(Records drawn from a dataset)

***

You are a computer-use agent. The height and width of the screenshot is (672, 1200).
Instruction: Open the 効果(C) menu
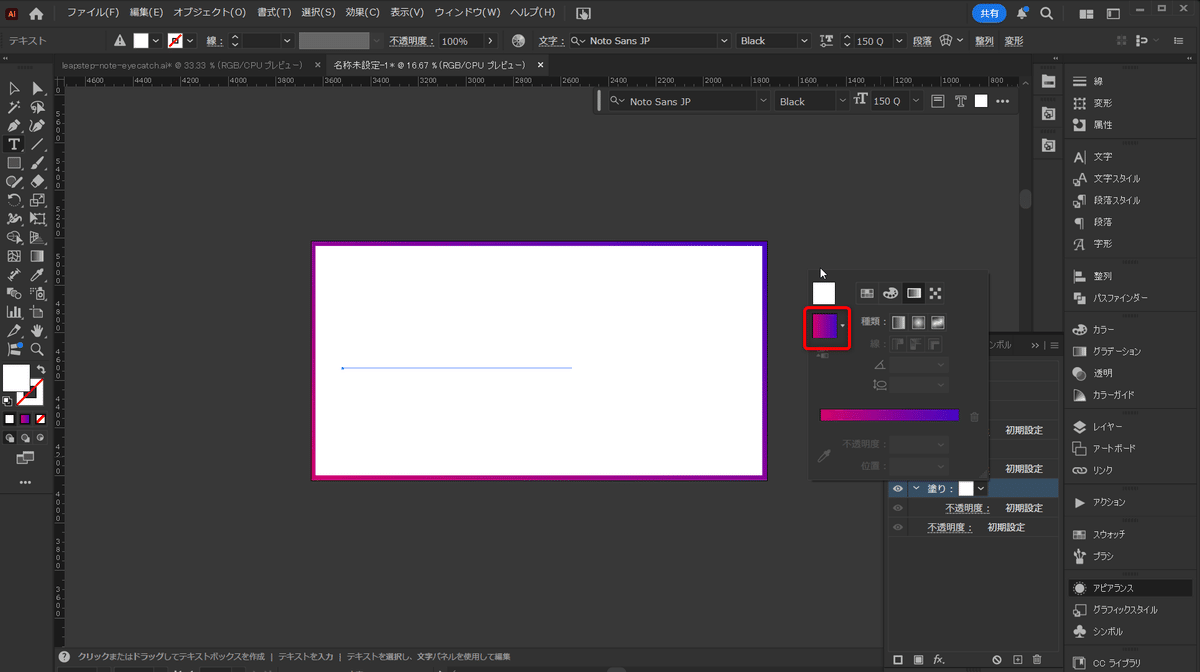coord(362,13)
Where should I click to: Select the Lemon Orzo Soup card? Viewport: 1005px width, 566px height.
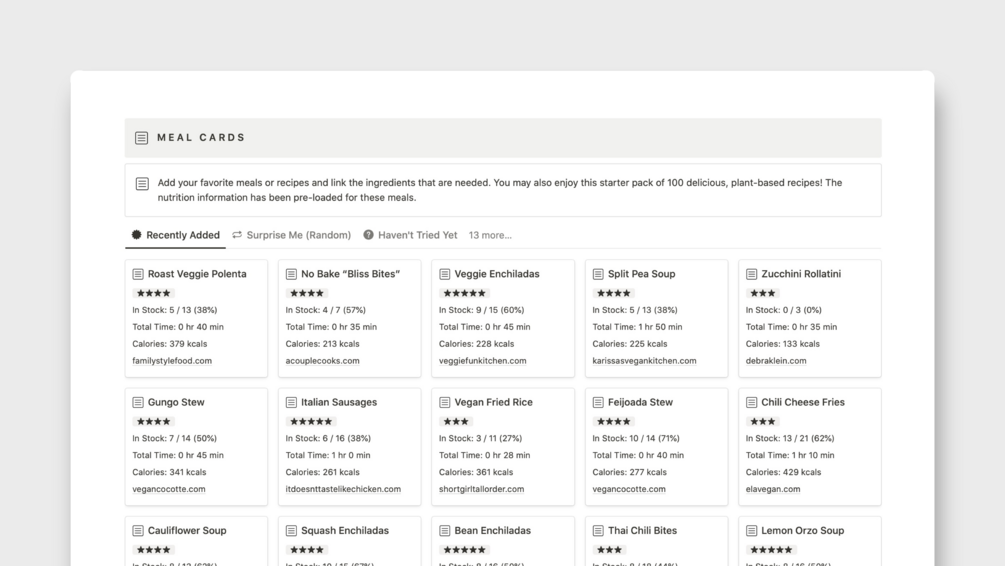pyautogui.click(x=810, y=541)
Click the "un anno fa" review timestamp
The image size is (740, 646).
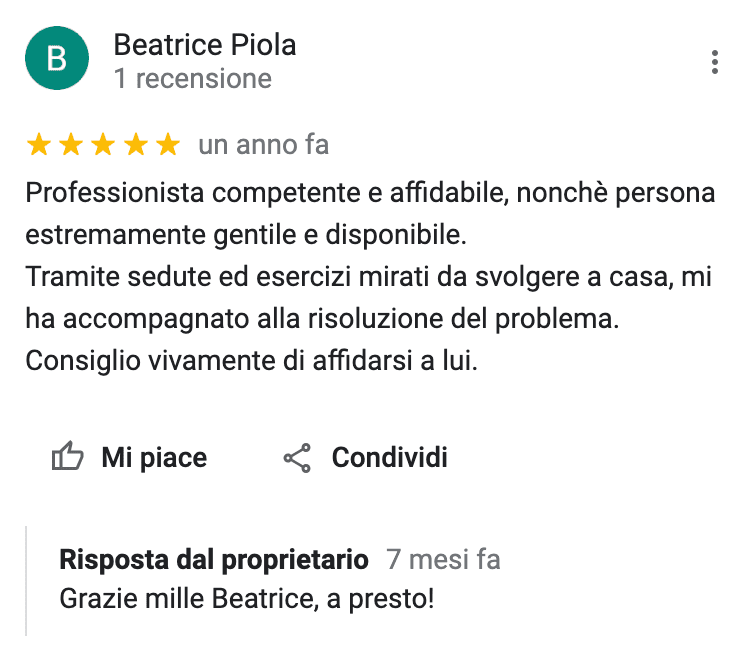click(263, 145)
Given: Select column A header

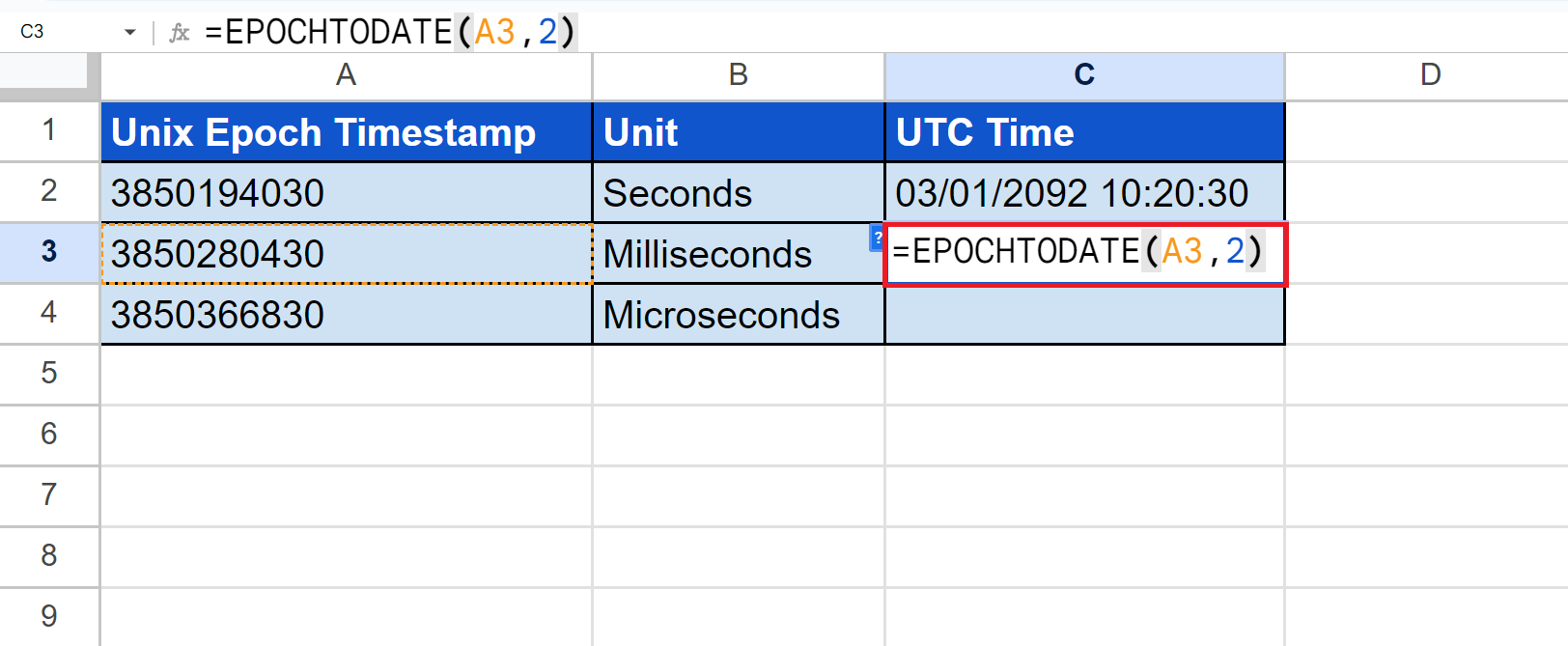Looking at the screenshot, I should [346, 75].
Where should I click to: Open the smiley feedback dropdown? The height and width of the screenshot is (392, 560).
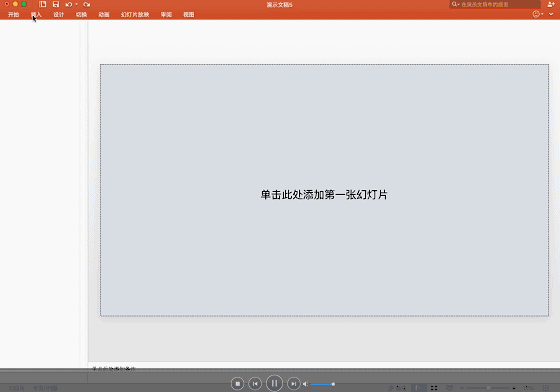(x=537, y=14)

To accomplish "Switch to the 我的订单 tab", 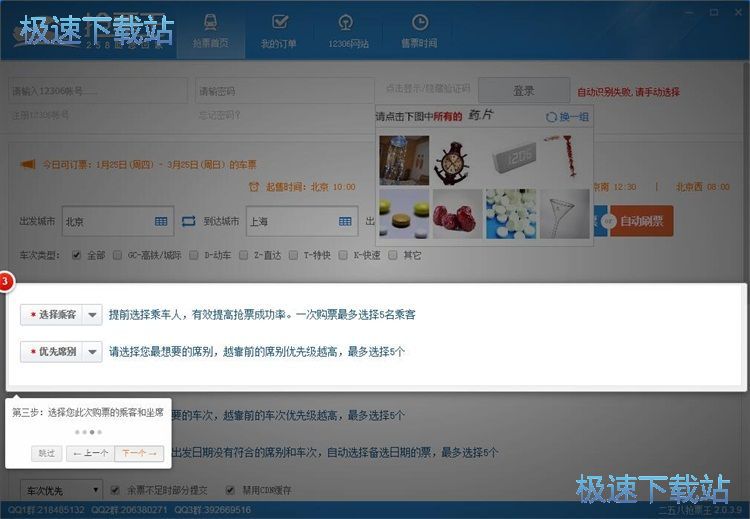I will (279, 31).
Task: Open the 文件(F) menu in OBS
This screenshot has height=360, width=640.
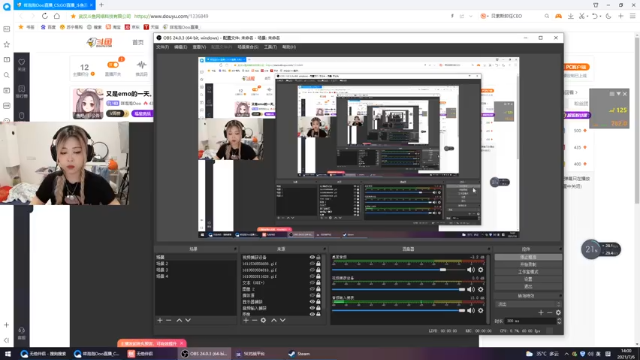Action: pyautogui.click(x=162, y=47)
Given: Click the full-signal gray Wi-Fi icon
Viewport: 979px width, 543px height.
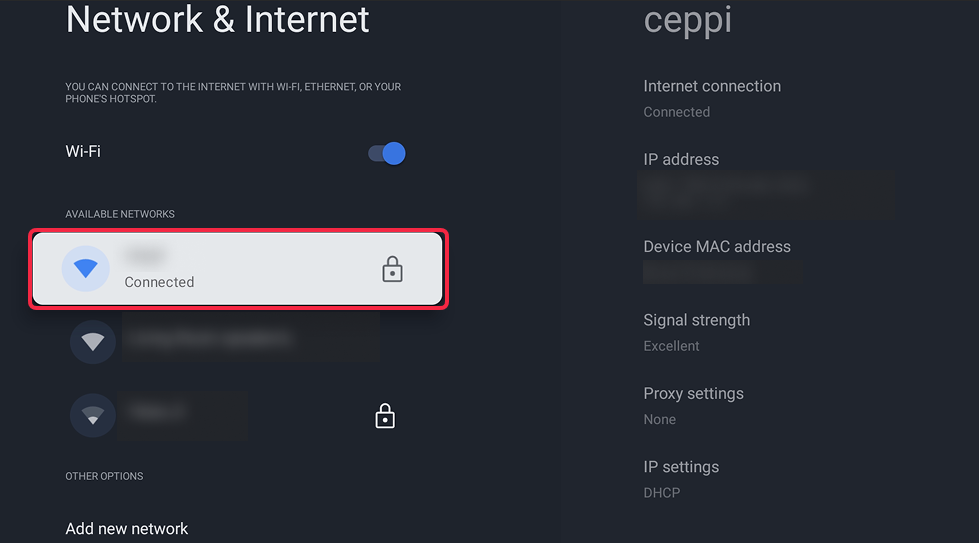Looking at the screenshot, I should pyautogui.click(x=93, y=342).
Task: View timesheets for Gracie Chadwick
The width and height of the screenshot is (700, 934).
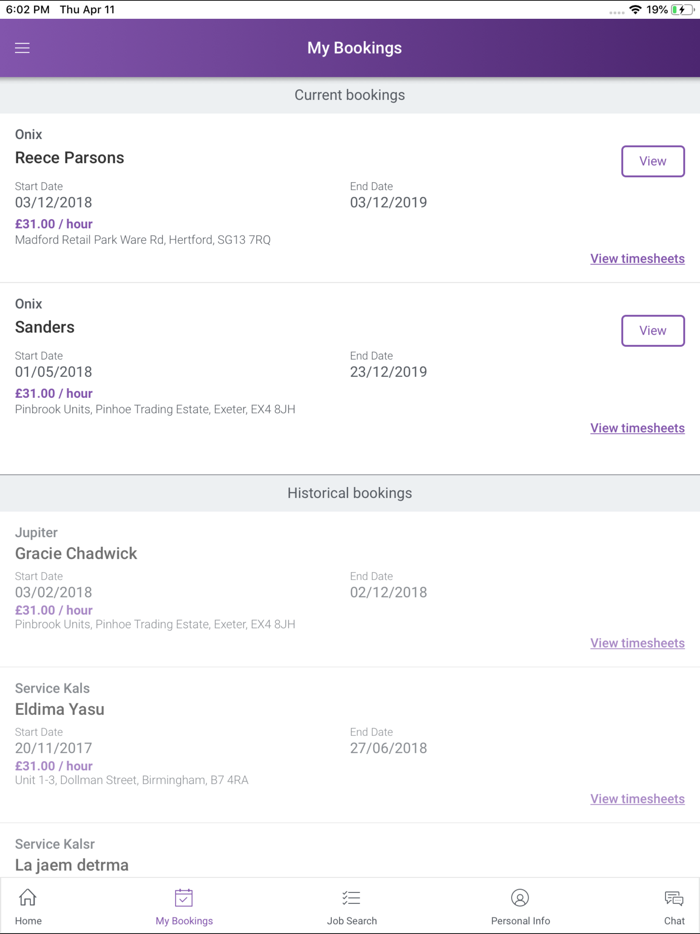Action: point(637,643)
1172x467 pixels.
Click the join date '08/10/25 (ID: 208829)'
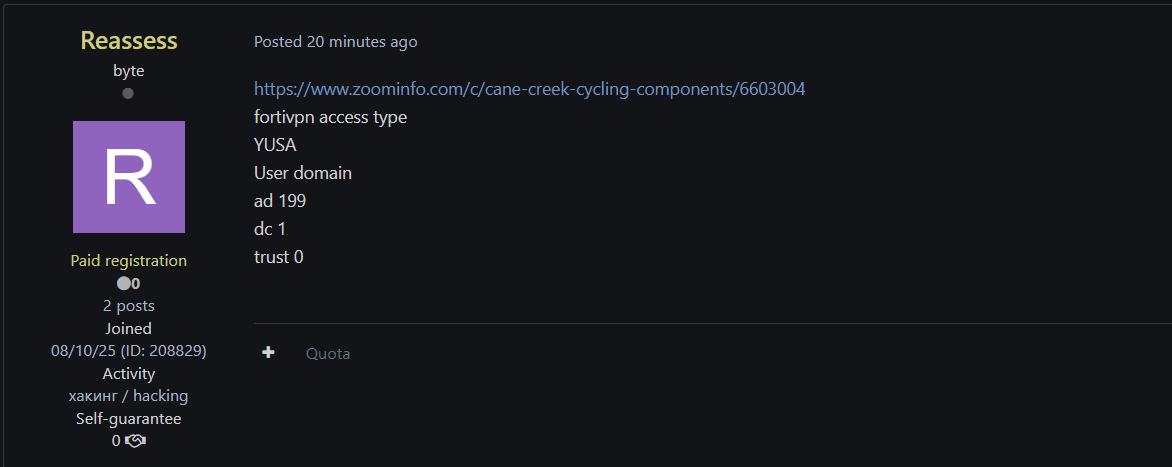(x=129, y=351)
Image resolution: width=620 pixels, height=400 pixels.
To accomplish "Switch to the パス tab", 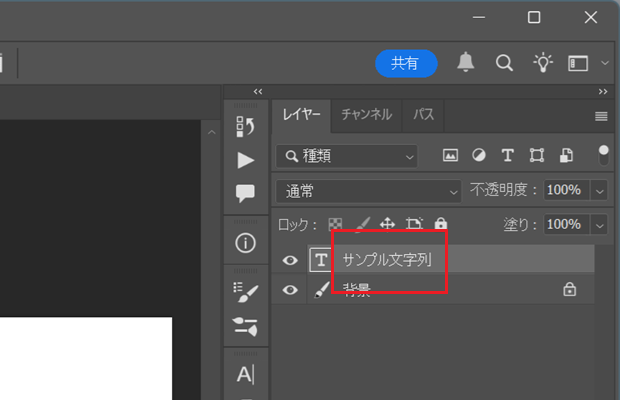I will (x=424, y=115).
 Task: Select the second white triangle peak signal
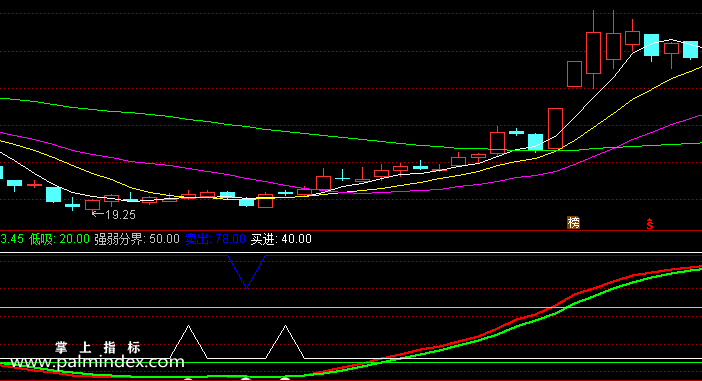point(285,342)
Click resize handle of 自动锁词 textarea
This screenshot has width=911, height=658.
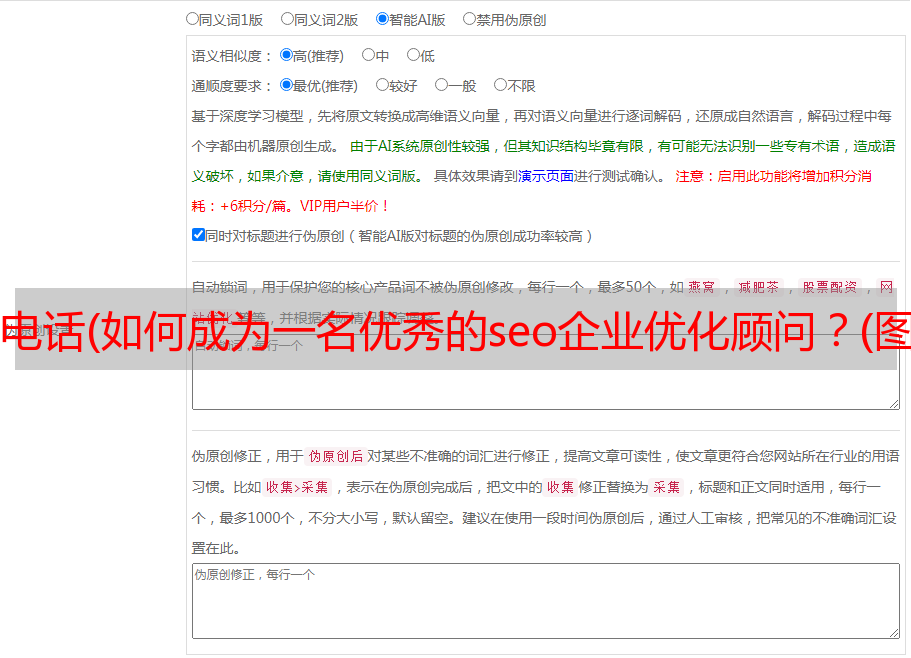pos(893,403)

***

Please give the number of lines in the entries above that hold "pixels", with no other text.

2